━━━━━ SOURCE EXTRACT ━━━━━

If your value to clients was, you manage their money and then you outsource it and don't manage it, now it's a little bit more awkward. If the client expected you to be the portfolio manager, you would have either had to hire a CFA and staff or you're outsourcing to a TAMP, but arguably now that should be your cost, not your clients because the client was paying you to do it and you're delegating it down.
Now, if your value to your clients is primarily the financial planning and that's what they're paying for, arguably once again, you should be able to continue charging what you're charging for the value you're delivering and let the client pay for the TAMP. You know, maybe you'll charge some AUM fee since you're still responsible for selection, due diligence, and monitoring of the TAMP, but if most of what you get paid is for financial planning and you're still doing the financial planning, there's no reason you need to cut out your fee to pay the TAMP any more than you give advice for estate planning but you don't pay the client's lawyer, and you might give advice on tax planning but you don't pay the client's CPA. You can give advice around investment portfolios, you don't need to pay the client's TAMP fee if they're already paying you or they're separately paying you for the advice.
And at the same time, it is important to remember that according to latest industry benchmarking data on advisory fees, the typical advisor is charging 1% on a portfolio up to $1 million in addition to the underlying costs, which average about 65 to 85 basis points, depending on size of portfolio. You know, higher costs for small portfolios, slightly lower costs for larger portfolios. So frankly, if you charge 1% for up to the first $1 million and then use a TAMP that charges less than 50 basis points with a bunch of low-cost ETFs inside, you are already lower than the median cost of advisors today.
And I think that's important because I see a lot of advisors putting huge pressure on themselves to cut their 1% AUM fee when they use a TAMP, not realizing that their fee plus a low-cost TAMP is already below the average all-in fee. Now, that may change at some point as firms get more efficient and costs continue to come down, but it doesn't mean you have to reduce your fees just to be price-competitive and win the business today, at least not unless you're working with much more affluent clients who may demand lower fees. But that's why most of us already have graduated fee schedules with lower fees as the assets rise.
The key point to all of this, though, is just to recognize that as financial advisors, as we increasingly focus on financial planning and investment management kind of literally becomes less central to our value proposition with clients, it becomes less central to what we actually do in our businesses, which I think is going to continue to lead to this ongoing rise of TAMPs and outsourced investment management solutions. The recent Cerulli study actually found the majority of CFP professionals, 54%, are already outsourcing portfolio management. And I think the better we get at delivering value with financial planning, the more we will outsource the investments.

━━━━━

#### [WHAT IS ASKED]
A - In the passage on advisory fees, change "lawyer" to "attorney" and give the text again between "Now, if your" and "for the advice.", inclusive.
B - According to the passage on advisory fees, what three responsibilities does the advisor still hold for the TAMP that could justify some AUM fee?

━━━━━ DATA PROVIDED ━━━━━

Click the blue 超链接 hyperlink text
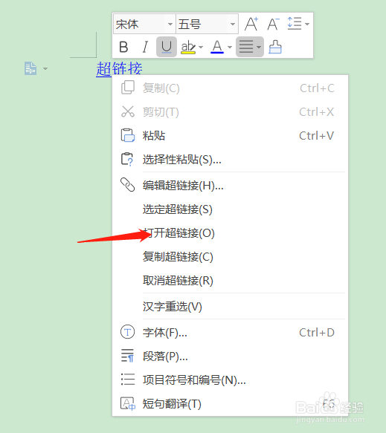 tap(119, 68)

━━━━━

#### [RESULTS IN ORDER]
A -
Now, if your value to your clients is primarily the financial planning and that's what they're paying for, arguably once again, you should be able to continue charging what you're charging for the value you're delivering and let the client pay for the TAMP. You know, maybe you'll charge some AUM fee since you're still responsible for selection, due diligence, and monitoring of the TAMP, but if most of what you get paid is for financial planning and you're still doing the financial planning, there's no reason you need to cut out your fee to pay the TAMP any more than you give advice for estate planning but you don't pay the client's attorney, and you might give advice on tax planning but you don't pay the client's CPA. You can give advice around investment portfolios, you don't need to pay the client's TAMP fee if they're already paying you or they're separately paying you for the advice.

B - Selection, due diligence, and monitoring of the TAMP.